Leitsatz (amtlich)
1. Auf die vertragliche Erbringung von Ingenieurleistungen ist die VOB/B - und damit die zweijährige Verjährungsfrist nach § 13 Nr. 4 (1) VOB/B - grundsätzlich nicht aufgrund einer pauschalen Bezugnahme auf die VOB/B in den Vertragsunterlagen anwendbar.

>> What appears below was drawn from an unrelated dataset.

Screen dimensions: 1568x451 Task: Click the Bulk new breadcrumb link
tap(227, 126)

2. Die Verjährung eines aus Mängeln des Ingenieurwerks hergeleiteten Ersatzanspruchs des Bestellers gegen den Ingenieur kann gehemmt sein, wenn dieser den Besteller nicht nur bei der Geltendmachung von Ansprüchen gegen Dritte, insb. Bauunternehmer unterstützt, sondern die Prüfung des Werks eines Dritten auf Mängel durch den Ingenieur aus sachlichen Gründen das eigene Werk mit einbeziehen muss und er damit zu rechnen hat, dass sein Vertragspartner auch diese Prüfung erwartet.

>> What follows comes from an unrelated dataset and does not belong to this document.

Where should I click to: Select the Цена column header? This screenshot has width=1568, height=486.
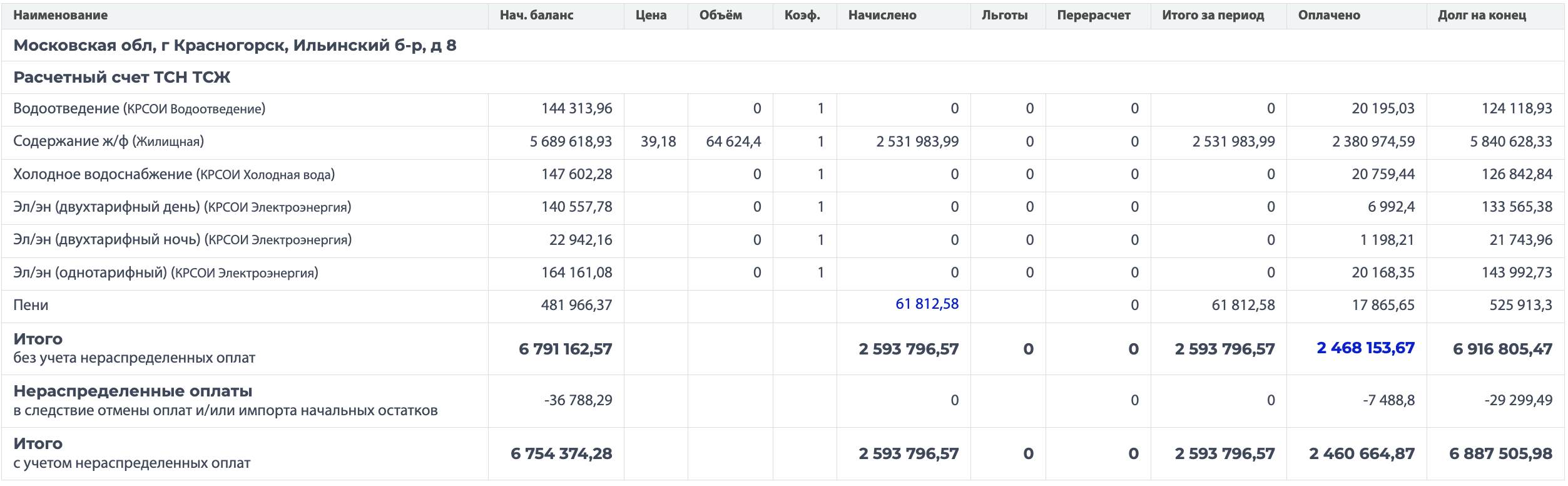[x=651, y=16]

3. Die für das Architektenrecht geltenden Grundsätze der sog. Sekundärhaftung, wonach der Architekt dem Auftraggeber bei Verstößen gegen die Hinweis- und Aufklärungspflicht über die Ursachen von Baumängeln wegen positiver Vertragsverletzung auf Schadensersatz verpflichtet sein kann, können auf einen mit der Erbringung umfassender Ingenieurleistungen beauftragten Ingenieur übertragen werden.
Verfahrensgang
LG Heidelberg (Urteil vom 19.02.2004; Aktenzeichen 4 O 16/01) |
Tenor
I. Die Berufung der Beklagten Ziff. 2 gegen das Urteil des LG Heidelberg vom 19.2.2004 - 4 O 16/01 - wird zurückgewiesen.

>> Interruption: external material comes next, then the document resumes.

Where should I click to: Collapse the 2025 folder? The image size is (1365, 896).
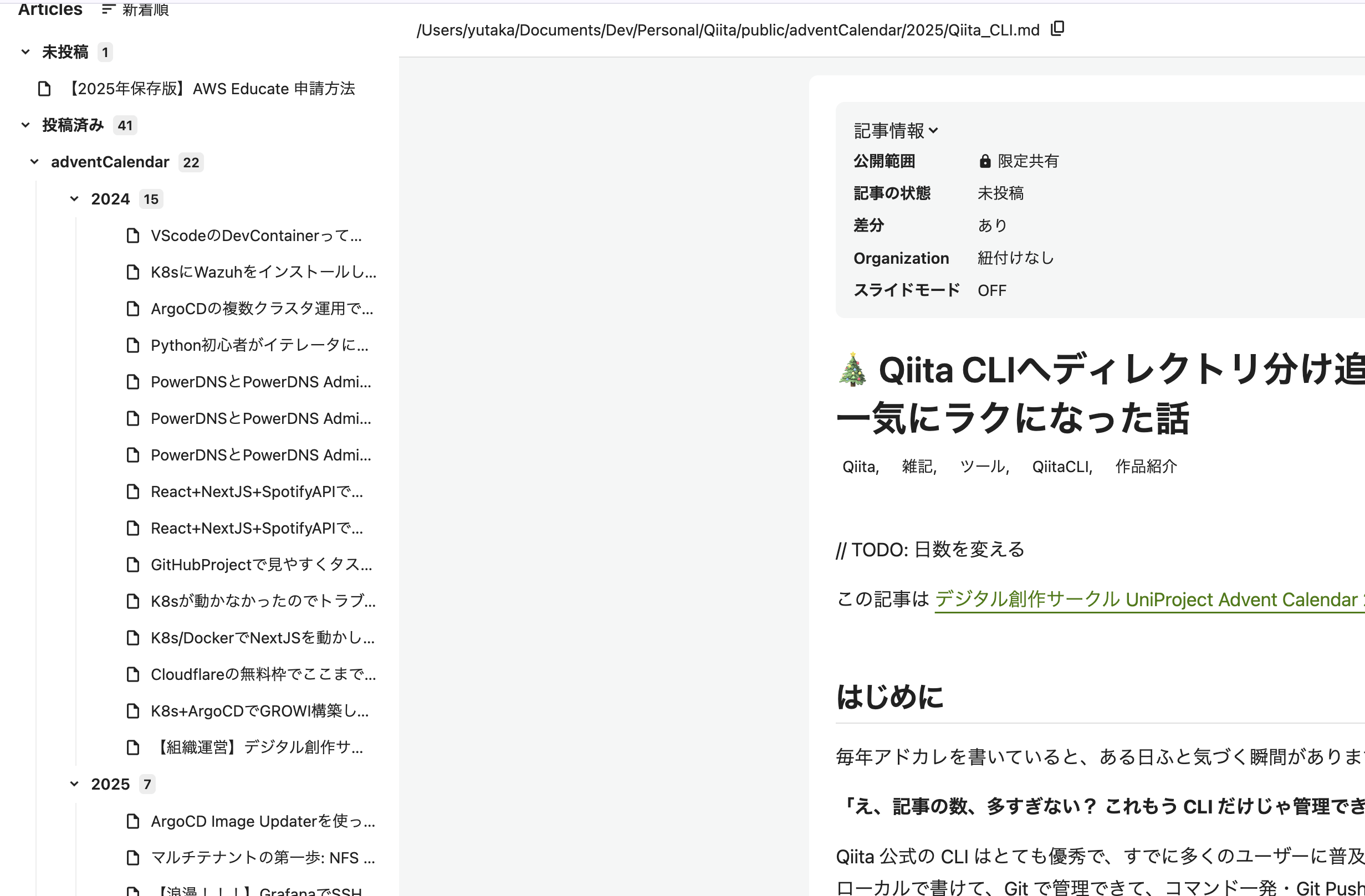[75, 783]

II. Die Beklagte Ziff. 2 trägt die Kosten der Berufung sowie die Kosten der Nebenintervention in der Berufung.
III. Das Urteil ist vorläufig vollstreckbar.
Die Beklagte Ziff. 2 kann die Zwangsvollstreckung durch die Klägerin durch Sicherheitsleistung i.H.v. 120 % des aus dem Urteil vollstreckbaren Betrages abwenden, wenn nicht die Beklagte Ziff. 2 vor der Vollstreckung Sicherheit i.H.v. 120 % des jeweils zu vollstreckenden Betrages leistet.
Die Beklagte Ziff. 2 kann die Zwangsvollstreckung durch die Streithelfer durch Sicherheitsleistung i.H.v. 120 % des aus dem Urteil vollstreckbaren Betrages abwenden, wenn nicht die Streithelfer vor der Vollstreckung Sicherheit i.H.v. 120 % des jeweils zu vollstreckenden Betrages leisten.
IV. Die Revision wird nicht zugelassen.
V. Der Streitwert für das Berufungsverfahren wird gem. § 25 Abs. 2 GKG a.F. auf 44.125,12 Euro festgesetzt (Zahlung 34.125,12 Euro zzgl. Feststellung 10.000 Euro).
Gründe
I. Die Klägerin macht mit der Klage gegen die Beklagte Ziff. 1 einen Vorschussanspruch für Mangelbeseitigungskosten aus einem Werkvertrag und gegen die Beklagte Ziff. 2 Schadensersatzansprüche aus einem Ingenieurvertrag geltend. Gegenüber der Beklagten Ziff. 1 ist das landgerichtliche Urteil rechtskräftig.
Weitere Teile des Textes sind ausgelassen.